Lebih dari itu, gejala ini mencerminkan krisis multidimensi yang menggerogoti fondasi pemerintahan desa: dari lemahnya transparansi anggaran, kepemimpinan yang defisit etika, hingga pola patronase politik yang menjalar sampai ke akar rumput.
Politik Uang dan Nafsu Kekuasaan di Tingkat Desa
Pilihan menjadi kepala desa kini bukan lagi sekadar pengabdian sosial, tetapi telah menjelma sebagai pintu masuk ke dalam sirkuit kekuasaan lokal.
Dalam banyak kasus, pencalonan kepala desa dimulai dengan transaksi yang membebani kandidat secara finansial.
Biaya kampanye yang besar, politik uang, hingga komitmen “balas budi” pasca terpilih, menjadi beban yang membentuk kultur oligarkis mini di dalam desa.

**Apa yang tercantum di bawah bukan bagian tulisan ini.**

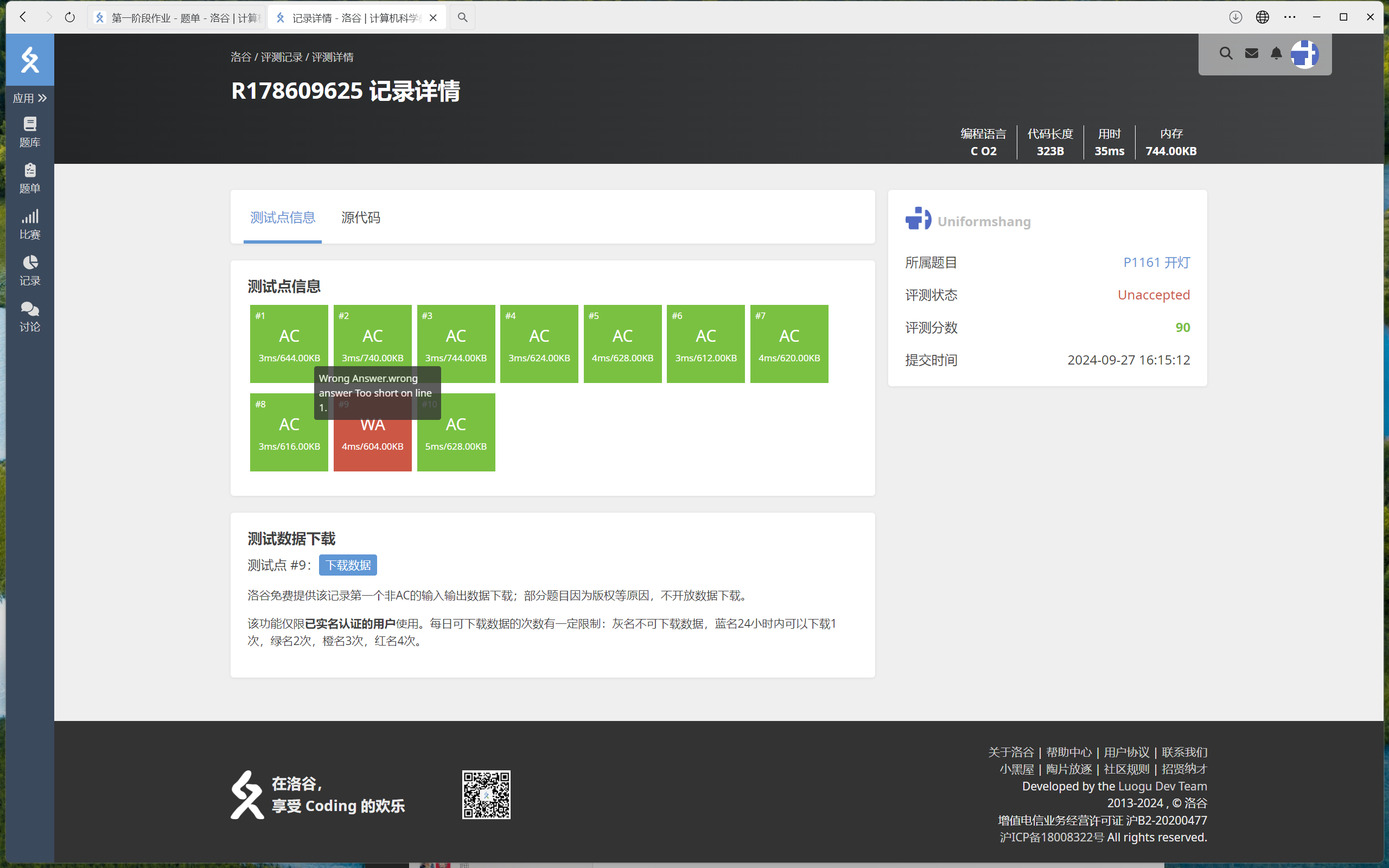Open the P1161 开灯 problem link
This screenshot has height=868, width=1389.
1156,263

Ketika kursi sudah diraih, realitas tak kalah getir menanti.
Banyak kepala desa tidak memiliki kesiapan mental maupun spiritual untuk mengelola amanah.
Tekanan dari para pendukung, kebutuhan untuk “mengembalikan modal”, serta godaan untuk membangun dinasti politik membuat posisi ini rawan disalahgunakan.
Dana Desa: Anugerah yang Menjadi Jerat
Sejak menggelontornya Dana Desa lewat skema pembangunan partisipatif, desa-desa di Indonesia mengelola triliunan rupiah anggaran publik.
Namun, praktik pengelolaan dana ini masih menyisakan persoalan akut: akuntabilitas yang minim, akses informasi yang tertutup, serta literasi anggaran masyarakat yang rendah.
UU Nomor 6 Tahun 2014 memang memberikan otonomi pada desa.
Tapi tanpa pengawasan yang ketat dan partisipasi aktif warga, otonomi ini rawan tersamarkan menjadi absolutisme lokal.
Di sinilah letak akar krisis: warga tidak tahu ke mana aliran dana publik mengalir, dan ketika suara mereka tak ada yang mendengar, jalan demonstrasi hingga penyegelan kantor desa menjadi pilihan ekstrem.